Sat Apr 11 19:54:31 PDT 2015

Technology Takes Leadership

Another ex-Associated Content article...from 2008

Here are some examples of great and not so great high technology products. The great products function as complete systems; and the teams that create them need to function as complete teams.

Isn't technology wonderful when it works correctly? Today's iPhone is an example of a high technology device which works the way that it should. Not so long ago the equivalent successful gadgets were the Palm Pilot, which for its day was so robust and reliable, and before that there were the Psion PDAs. These are (or were) devices which when you took them out of the box did not require inordinate time with the manual to understand. The interfaces and design are (and were) intuitive.

The teams that make successful products do not point fingers of blame at other organizations. They take ownership of the entire customer experience. You do not get the sense when you use one of these products that you are dealing with the output of a hardware team and a software team. The devices operate uniformly the way that you would expect them too.

Each of these devices had predecessors who had already established a hold on and defined the market to some extent. There were many little organizers before the Psion came along, there was the Newton before the Palm Pilot, and there had been many 'smart' phones before the iPhone. However, the teams that created the successful products were not put off by their ancestors. They also did not think in terms of incremental improvements of the products of the past. They were ambitious in their approach. The Psion team took on every aspect of putting a PC in your pocket. The Palm Pilot team looked at the difficulties of synchronizing email to a pocket device and created a very usable system. The iPhone team created a new and simple user interface paradigm that not only simplifies working with software it also simplifies the interface to the telephone itself.

However, there are a few devices and pieces of software around that leave me baffled as to how anyone could think that they were ready for general use. Take, for example, the cable television software that comes with our cable contract. This system seems to be extraordinarily buggy. The controller box needs to be rebooted once or twice a week. There are 40 or so buttons on the remote control for the box, it seems very complex, although I only use a subset of these buttons. The software itself is invariably slow to respond and temperamental. It is as though the team that wrote it did not have a good model for how to handle events from the remote control, and the system loses track of where it is, and everything needs to be rebooted. The time taken to reboot the box is also impressive and somewhat depressing if you want to watch a particular show and the system has chosen this particular moment to require a reboot. The most baffling aspect of this is the amount that the cable company wants to charge me to use their buggy software, and view their terrible adverts!

The Adobe Acrobat/Firefox plug-in is another example of a poorly crafted hand-off between two technologies. Sometimes the pair just works. Often they do not! I can never tell which behavior I will get; and if problems occur, I will need to stop Firefox, find and kill the out of control Acrobat process in the Task Manager, and then restart Firefox. Perhaps the next Firefox release will resolve this issue. And obviously, Internet Explorer brings with it so many concerns that it is not a viable solution to this particular problem.

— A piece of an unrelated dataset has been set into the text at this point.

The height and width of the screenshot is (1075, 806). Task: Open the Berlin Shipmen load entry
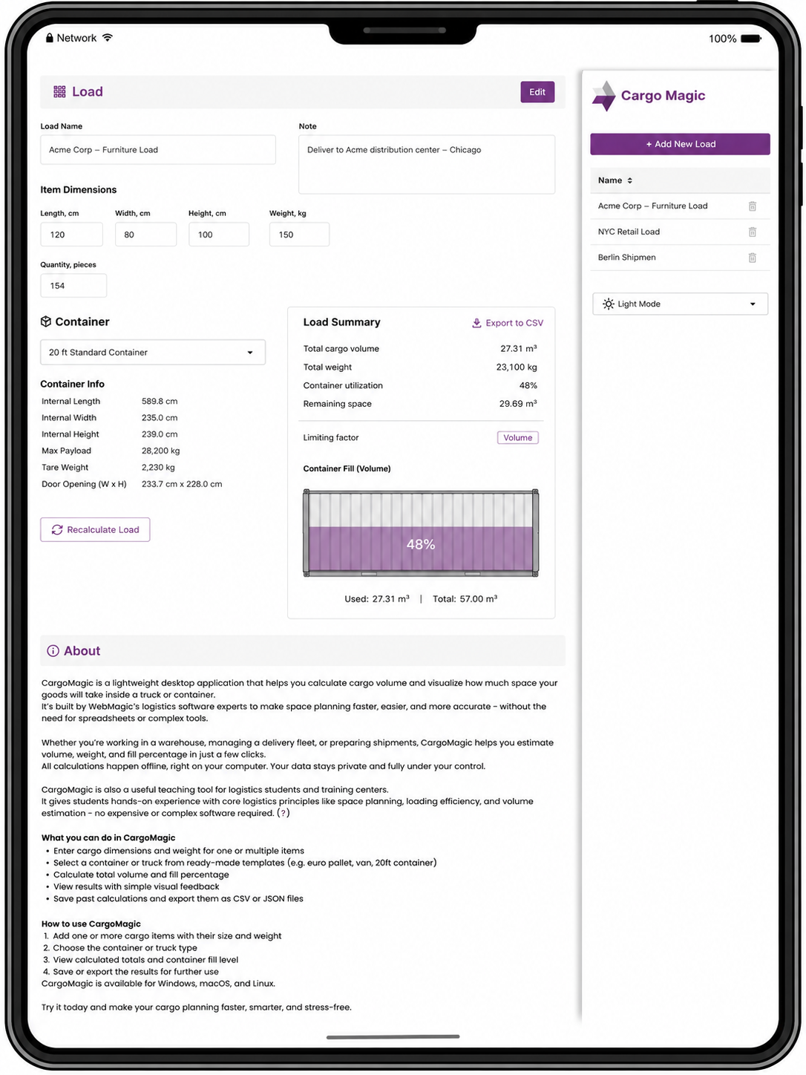point(626,258)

However, these two examples of poorly constructed systems provide a hint as to where problems originate. In both instances, there is a clear demarcation between the two development teams involved. You know that you are leaving one program and going into another program when the Adobe plug-in kicks into life in Firefox. Every time I reboot the cable box, I get to see the trademarks and brand name of the teams that developed whatever software it is that runs that particular system. You get the sense that the Firefox team said 'not my problem' and the Adobe team said 'not our problem' and the result is the unsatisfactory user experience that probably stops many people from using either product.

From a customer's point of view, I would be happier if I didn't know that two development teams were involved and the product just worked as a single system.

Creating the environment for teams to take an overall users perspective is difficult. It takes visionary leadership and brave leaders. It is safe to say that Apple, Palm and Psion, during the creation of the iPhone, Pilot and Psion PDAs respectively had leaders who could look beyond internal politics and positioning and inspired their teams to create wonderful products for their customers.